### Task set
a – According to the news article, how many doctors brought the New York case?
b – Rewrite the part of the news article starting at "The Justice Department motion also" and ending at "records, the court papers say.", replacing "resource guide" with "policy handbook".

### Passage shown
▬▬▬▬▬▬
March 02, 2004|From Associated Press

WASHINGTON — The Justice Department sought Monday to bar doctors from testifying in a lawsuit challenging the Partial-Birth Abortion Act unless the government gains access to their patients' medical records.

The Justice Department motion filed in U.S. District Court in New York also points out that the National Abortion Federation, a professional association of abortion providers, has argued that patient records are essential to determining a procedure's medical necessity.

The Bush administration has been criticized broadly by abortion rights groups and privacy advocates for seeking the records, even though Atty. Gen. John Ashcroft insists that patient names and personal information would be removed before government lawyers got them.

"There can be no question but that the government is entitled to the records, redacted to protect the identity of particular patients, in its defense of the act," the court papers say.

Lawsuits brought in New York, Nebraska and California are challenging a new law barring a procedure referred to by critics as "partial-birth" abortion and by medical organizations as "intact dilation and extraction."

The Justice Department is attempting to persuade federal judges to order at least six hospitals and six Planned Parenthood affiliates to provide the abortion patient records so the government can defend the law. The hospitals and Planned Parenthood are resisting on privacy grounds.

If the five doctors bringing the New York case plan to testify that the procedure is medically necessary, the Justice Department says patient records are needed to show their experiences and the circumstances of each case.

Otherwise, the government motion says, the doctors shouldn't be allowed to testify.

The Justice Department motion also uses a National Abortion Federation document to bolster the government's case.

In a recent "resource guide" describing efforts in Congress to pass the abortion law, the federation asserted that critics were not competent to judge the procedure's necessity because they hadn't reviewed any patient records, the court papers say.
▬▬▬▬▬▬
### Information supplied
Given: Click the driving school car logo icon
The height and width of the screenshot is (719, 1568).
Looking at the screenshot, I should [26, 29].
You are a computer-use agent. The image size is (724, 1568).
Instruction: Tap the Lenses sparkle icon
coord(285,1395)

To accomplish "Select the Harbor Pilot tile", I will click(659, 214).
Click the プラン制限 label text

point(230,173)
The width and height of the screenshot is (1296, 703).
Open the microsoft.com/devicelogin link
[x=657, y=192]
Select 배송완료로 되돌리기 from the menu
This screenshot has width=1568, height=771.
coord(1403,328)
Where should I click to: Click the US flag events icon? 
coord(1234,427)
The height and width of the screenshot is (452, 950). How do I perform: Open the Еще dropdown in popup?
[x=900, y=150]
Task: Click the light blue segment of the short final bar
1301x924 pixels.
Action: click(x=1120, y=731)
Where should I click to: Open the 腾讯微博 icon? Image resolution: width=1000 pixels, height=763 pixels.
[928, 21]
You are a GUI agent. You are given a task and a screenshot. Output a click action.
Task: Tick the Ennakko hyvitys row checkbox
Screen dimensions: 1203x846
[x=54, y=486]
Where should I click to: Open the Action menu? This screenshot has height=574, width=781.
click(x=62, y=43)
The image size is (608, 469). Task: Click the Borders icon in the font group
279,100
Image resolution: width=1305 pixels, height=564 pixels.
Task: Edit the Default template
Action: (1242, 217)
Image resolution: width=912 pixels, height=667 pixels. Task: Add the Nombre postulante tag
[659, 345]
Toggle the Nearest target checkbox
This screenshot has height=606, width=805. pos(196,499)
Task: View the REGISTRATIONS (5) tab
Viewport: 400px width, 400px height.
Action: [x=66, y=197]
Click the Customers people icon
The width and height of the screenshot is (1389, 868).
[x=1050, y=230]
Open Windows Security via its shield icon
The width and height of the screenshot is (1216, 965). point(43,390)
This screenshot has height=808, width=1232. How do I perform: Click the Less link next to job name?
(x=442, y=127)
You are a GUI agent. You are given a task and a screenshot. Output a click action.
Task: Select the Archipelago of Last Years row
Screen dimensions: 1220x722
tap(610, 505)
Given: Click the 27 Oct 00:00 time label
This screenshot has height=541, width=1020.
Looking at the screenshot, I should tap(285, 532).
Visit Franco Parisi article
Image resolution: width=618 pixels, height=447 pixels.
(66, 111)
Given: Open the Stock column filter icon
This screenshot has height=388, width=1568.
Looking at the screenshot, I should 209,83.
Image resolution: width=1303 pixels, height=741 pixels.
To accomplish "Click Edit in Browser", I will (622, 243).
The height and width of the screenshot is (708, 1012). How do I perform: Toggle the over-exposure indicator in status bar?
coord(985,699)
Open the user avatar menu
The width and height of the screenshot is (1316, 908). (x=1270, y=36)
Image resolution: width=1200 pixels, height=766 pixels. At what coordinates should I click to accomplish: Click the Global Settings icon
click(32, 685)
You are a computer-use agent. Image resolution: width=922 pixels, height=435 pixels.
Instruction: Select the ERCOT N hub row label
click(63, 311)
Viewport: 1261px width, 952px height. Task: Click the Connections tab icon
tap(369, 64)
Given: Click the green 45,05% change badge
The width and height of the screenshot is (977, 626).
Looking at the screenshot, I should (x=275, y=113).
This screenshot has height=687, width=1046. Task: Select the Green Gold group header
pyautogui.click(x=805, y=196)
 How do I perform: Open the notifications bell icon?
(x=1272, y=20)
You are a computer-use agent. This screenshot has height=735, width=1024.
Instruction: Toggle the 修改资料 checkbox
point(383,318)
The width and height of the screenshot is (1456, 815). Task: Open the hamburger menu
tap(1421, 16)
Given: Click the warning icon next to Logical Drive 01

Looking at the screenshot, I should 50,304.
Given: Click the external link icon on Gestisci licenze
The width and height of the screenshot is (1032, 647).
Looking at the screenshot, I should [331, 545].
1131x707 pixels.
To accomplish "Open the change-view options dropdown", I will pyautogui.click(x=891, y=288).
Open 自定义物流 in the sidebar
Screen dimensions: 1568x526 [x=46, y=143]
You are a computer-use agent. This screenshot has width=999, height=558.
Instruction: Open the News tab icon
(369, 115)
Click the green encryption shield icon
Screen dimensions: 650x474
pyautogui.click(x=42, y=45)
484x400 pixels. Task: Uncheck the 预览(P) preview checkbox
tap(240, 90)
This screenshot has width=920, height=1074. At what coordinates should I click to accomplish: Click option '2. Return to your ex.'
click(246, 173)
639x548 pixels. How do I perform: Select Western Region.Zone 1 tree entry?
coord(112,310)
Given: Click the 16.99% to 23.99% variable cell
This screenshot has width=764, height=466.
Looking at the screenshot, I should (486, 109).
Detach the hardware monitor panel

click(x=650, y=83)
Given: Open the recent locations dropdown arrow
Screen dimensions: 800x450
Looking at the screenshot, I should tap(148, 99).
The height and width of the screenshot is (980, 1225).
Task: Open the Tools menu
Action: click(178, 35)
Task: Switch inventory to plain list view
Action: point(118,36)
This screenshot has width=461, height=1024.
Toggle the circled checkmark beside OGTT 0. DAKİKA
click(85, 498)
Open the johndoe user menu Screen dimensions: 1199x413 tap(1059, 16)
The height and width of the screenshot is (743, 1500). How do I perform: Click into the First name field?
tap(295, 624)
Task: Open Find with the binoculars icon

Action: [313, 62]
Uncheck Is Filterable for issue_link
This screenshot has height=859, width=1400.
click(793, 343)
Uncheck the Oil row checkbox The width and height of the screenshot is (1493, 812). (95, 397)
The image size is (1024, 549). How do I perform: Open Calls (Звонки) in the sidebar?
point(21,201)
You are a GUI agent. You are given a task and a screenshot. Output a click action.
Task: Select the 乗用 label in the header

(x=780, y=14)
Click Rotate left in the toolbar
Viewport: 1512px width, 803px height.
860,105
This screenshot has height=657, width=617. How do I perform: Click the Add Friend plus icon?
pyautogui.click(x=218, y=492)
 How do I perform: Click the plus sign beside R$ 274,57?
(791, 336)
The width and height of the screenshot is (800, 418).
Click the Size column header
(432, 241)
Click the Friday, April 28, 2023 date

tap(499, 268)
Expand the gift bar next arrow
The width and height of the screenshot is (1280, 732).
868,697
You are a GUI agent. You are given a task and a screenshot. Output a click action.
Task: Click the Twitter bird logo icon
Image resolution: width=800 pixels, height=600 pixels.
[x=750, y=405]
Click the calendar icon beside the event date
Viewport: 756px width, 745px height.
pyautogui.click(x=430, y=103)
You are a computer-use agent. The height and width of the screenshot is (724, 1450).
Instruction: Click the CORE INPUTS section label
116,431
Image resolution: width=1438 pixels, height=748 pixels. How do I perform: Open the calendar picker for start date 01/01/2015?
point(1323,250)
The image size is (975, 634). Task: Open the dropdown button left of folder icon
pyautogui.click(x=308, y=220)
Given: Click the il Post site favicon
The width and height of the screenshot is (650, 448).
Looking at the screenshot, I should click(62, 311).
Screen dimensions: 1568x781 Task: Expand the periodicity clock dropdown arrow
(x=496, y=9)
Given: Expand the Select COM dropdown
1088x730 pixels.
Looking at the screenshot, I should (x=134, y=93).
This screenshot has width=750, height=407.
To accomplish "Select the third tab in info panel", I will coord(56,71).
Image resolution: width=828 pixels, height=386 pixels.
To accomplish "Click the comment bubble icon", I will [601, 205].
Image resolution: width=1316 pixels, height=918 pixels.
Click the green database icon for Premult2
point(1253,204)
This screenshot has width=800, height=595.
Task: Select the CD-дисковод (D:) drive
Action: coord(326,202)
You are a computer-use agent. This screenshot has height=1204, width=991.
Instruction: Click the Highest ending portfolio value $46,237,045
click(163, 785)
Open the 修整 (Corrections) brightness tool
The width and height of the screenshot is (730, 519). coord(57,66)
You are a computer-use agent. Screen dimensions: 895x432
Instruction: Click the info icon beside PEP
▬▬▬▬▬▬
### Answers below
a – Five doctors.

b –
The Justice Department motion also uses a National Abortion Federation document to bolster the government's case.

In a recent "policy handbook" describing efforts in Congress to pass the abortion law, the federation asserted that critics were not competent to judge the procedure's necessity because they hadn't reviewed any patient records, the court papers say.